If you haven’t read the introduction to this project, I recommend you take a look to get an idea of what I’m trying to do with AR. You can read it here.
With any project I prefer to learn the basic technological tools that I have at my disposal first. I chose ARCore because I recently completed a group project using Android Studio, and I chose Unity because I’ve been using Unity for a long time and it’s a comfortable and familiar environment. On top of this, both of these technologies have a ton of resources available online, which eases the learning process.
One of the biggest lessons I learned in the Android project was that time spent on learning is a crucial part of development time, so I really wanted to give some of the Unity+ARCore tutorials a go. My focus for week one was to understand the basics of how ARCore works so that I could use that for design considerations later on. I want to build a minimum viable product first so that any design decisions I make are well-informed and don’t take excessive time to implement.
Of course, I started with a basic idea of what I want my ARCore app to look like. I created a rough flow diagram to visualize it below.
Left: Admin use case. Right: Normal user.
The basic idea is this: admins will be able to place 3D models around the real world. Attached to the 3D models are audio recordings. Normal users will find the 3D models, ‘pick them up’ (eg. by pinch-zooming), and listen to the audio recording through the small ear speaker.
The fundamental concept behind this idea is to create a digital layer to the real world which users can listen to.
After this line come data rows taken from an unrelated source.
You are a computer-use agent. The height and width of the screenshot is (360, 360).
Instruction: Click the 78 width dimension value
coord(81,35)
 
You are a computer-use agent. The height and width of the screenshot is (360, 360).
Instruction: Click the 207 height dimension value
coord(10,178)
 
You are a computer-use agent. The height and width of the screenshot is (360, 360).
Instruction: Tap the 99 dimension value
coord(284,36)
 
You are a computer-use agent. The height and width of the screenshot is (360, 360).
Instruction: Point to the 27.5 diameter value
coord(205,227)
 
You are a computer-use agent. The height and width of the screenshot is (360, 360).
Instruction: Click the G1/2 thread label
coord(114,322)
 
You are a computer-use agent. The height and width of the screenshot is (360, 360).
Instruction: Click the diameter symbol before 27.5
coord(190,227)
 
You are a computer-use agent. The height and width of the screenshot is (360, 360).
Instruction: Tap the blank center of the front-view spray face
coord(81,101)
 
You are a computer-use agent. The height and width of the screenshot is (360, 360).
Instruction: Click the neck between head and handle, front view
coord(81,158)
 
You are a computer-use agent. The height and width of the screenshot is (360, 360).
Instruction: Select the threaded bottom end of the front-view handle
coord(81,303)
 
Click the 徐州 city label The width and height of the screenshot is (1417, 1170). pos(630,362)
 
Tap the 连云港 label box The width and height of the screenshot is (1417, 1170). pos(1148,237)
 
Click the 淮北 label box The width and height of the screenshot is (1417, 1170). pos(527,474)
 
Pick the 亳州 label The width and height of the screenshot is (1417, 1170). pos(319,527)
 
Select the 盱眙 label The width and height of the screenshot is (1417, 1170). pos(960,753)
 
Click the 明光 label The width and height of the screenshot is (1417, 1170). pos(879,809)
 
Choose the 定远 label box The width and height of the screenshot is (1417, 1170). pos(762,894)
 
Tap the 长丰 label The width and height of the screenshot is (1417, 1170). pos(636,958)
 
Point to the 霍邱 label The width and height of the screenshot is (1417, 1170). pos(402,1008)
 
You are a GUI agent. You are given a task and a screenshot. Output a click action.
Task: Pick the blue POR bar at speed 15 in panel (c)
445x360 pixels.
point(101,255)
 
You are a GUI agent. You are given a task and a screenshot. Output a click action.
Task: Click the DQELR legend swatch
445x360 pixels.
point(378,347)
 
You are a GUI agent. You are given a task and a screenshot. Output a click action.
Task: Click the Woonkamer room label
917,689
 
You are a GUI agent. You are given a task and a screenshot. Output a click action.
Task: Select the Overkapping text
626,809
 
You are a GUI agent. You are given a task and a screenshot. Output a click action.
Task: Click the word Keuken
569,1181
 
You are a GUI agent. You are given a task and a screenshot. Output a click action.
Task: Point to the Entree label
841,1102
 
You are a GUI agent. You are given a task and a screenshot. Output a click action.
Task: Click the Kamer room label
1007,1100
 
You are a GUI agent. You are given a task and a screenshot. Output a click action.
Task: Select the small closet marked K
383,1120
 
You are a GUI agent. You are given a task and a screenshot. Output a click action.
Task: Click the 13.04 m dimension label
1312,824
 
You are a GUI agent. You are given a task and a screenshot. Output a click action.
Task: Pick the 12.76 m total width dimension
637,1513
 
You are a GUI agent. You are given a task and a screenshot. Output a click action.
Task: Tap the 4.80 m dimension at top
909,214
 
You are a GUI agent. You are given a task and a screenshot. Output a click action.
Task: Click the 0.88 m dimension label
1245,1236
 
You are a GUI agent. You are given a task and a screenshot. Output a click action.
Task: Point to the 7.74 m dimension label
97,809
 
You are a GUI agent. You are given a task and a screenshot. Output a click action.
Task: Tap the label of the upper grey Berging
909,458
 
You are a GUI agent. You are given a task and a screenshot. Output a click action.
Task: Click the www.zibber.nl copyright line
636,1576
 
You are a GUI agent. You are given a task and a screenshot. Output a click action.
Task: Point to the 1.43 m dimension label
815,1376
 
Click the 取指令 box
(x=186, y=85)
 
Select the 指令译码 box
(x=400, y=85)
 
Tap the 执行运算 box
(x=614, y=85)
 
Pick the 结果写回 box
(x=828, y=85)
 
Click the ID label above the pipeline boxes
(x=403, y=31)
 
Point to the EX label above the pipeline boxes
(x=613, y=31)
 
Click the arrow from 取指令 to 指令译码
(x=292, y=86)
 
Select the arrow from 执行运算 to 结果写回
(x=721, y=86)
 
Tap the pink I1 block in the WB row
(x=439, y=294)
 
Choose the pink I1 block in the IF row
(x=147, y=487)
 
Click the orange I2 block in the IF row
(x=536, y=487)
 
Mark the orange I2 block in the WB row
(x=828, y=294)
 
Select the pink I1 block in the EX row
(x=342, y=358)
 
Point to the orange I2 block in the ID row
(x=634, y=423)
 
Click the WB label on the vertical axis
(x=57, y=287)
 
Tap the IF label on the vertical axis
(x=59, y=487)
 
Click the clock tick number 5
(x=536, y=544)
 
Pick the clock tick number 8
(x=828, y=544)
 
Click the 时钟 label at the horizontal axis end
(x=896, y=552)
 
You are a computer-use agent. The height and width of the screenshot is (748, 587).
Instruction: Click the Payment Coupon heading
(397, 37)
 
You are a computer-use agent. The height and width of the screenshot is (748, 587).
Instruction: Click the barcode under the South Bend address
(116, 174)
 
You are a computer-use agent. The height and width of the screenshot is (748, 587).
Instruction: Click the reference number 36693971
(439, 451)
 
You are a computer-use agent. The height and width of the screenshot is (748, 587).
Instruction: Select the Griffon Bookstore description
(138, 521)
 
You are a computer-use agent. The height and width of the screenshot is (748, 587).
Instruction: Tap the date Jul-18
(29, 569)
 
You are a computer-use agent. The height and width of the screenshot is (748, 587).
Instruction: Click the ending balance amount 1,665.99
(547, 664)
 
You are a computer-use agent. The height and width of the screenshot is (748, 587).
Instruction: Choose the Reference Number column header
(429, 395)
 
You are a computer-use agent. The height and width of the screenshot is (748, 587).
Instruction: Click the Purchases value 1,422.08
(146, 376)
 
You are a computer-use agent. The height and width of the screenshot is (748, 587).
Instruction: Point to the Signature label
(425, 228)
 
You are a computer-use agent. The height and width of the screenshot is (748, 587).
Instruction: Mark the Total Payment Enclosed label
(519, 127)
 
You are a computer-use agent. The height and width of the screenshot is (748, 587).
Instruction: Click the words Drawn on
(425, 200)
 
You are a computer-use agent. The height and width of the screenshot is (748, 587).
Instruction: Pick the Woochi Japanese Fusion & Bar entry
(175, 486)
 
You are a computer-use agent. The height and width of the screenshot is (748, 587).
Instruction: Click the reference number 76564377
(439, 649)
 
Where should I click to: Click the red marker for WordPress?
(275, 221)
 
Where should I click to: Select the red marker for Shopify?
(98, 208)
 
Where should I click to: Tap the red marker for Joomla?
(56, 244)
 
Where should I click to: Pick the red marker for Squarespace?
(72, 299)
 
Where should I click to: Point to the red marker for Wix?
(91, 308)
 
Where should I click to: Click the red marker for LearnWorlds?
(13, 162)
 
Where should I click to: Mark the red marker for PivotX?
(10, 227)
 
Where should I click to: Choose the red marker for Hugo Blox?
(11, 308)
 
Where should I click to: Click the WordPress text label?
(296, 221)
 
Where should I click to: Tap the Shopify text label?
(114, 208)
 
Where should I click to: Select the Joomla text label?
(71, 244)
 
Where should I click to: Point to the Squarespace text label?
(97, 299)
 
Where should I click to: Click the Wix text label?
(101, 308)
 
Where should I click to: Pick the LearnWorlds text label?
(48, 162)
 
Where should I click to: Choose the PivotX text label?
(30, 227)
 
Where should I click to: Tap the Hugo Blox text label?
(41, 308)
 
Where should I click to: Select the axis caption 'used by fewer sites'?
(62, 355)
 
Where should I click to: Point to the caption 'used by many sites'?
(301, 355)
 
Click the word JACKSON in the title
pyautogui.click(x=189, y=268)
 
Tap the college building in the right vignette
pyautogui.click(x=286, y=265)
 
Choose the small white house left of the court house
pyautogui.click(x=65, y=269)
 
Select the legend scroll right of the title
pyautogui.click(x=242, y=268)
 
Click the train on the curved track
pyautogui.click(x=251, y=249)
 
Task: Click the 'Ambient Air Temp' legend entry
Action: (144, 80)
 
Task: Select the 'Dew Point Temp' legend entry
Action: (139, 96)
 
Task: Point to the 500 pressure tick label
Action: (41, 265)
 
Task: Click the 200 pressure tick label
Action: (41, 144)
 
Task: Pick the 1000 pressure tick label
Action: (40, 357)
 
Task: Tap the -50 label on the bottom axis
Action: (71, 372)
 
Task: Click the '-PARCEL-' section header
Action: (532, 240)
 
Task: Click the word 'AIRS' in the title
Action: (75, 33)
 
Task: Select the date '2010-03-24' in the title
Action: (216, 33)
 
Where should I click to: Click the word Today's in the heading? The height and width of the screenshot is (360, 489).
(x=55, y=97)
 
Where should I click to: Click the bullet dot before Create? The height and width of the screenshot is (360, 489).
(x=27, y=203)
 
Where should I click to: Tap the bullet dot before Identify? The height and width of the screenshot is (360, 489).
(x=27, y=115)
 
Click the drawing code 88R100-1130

By making the information in audio-format, and ensuring that users use the small speaker to listen to them like a phone call, the users’ eyes and thumbs will be left to interact with the garden itself (rather than the phone).
On day one I dedicated myself to solely following Google’s ARCore tutorials for Unity. Setup can be a bit tedious; you have to ensure that you have the correct versions of the Android SDK, Unity, the ARCore SDK, a phone that can support AR, and you have to enter some settings to link everything together.
Once it’s setup, Google provides a few example scenes in Unity. The first is called HelloAR, and simply provides functionality for placing 3D models on planes in the world. Also included is a cloud anchor tutorial (which allows two users on different phones to see the same 3D models) and an object manipulation scene (which allows the user to scale, rotate, and translate the 3D objects).
After following these tutorials I felt I had a basic understanding of how ARCore keeps 3D models attached to real-world locations. The camera in the Unity scene gets its video feed from the device camera and moves around in the digital Unity world according to the device’s real-world movements. Google does some magic image analysis trickery to figure out where planes exist in the real-world, and I’m satisfied without knowing the details of that.
When creating an object, the app responds to a user’s tap by raycasting into the screen and then, conceptually, into the real world. If it hits a plane, then it’s a fine location to place a 3D model.
Whenever an object is placed in the world, an anchor is created. An anchor is a parent transform object which has logic to keep it ‘anchored’ to a real-world location. In actuality, the anchor is moving relative to the device movements: if the device moves to the right, then all the anchors move to the left. Anchors are created via poses; a pose seems to be conceptually similar to a transform, but instead of being in Unity world-space, it’s located in real-world-space.
Finally, the object is made a child of the anchor.
With this knowledge in my head, I was able to get a better idea of how ARcore works and how I would be able to think about creating the app.
Day 2 mostly consisted of reviewing the Object Manipulation example scene. This was a bit more complicated as objects that are already place now need to be interacted with, which means more logic for detecting what’s being tapped and how to move things around in the real world.
Google achieves this with a Manipulation System, which is a singleton class that passes all gesture inputs into Manipulators. Manipulators act as parent objects to anchors. Manipulator prefabs have components attached to them, also called manipulators, each of which contains the logic for a specific type of manipulation like scale, translate, or rotate.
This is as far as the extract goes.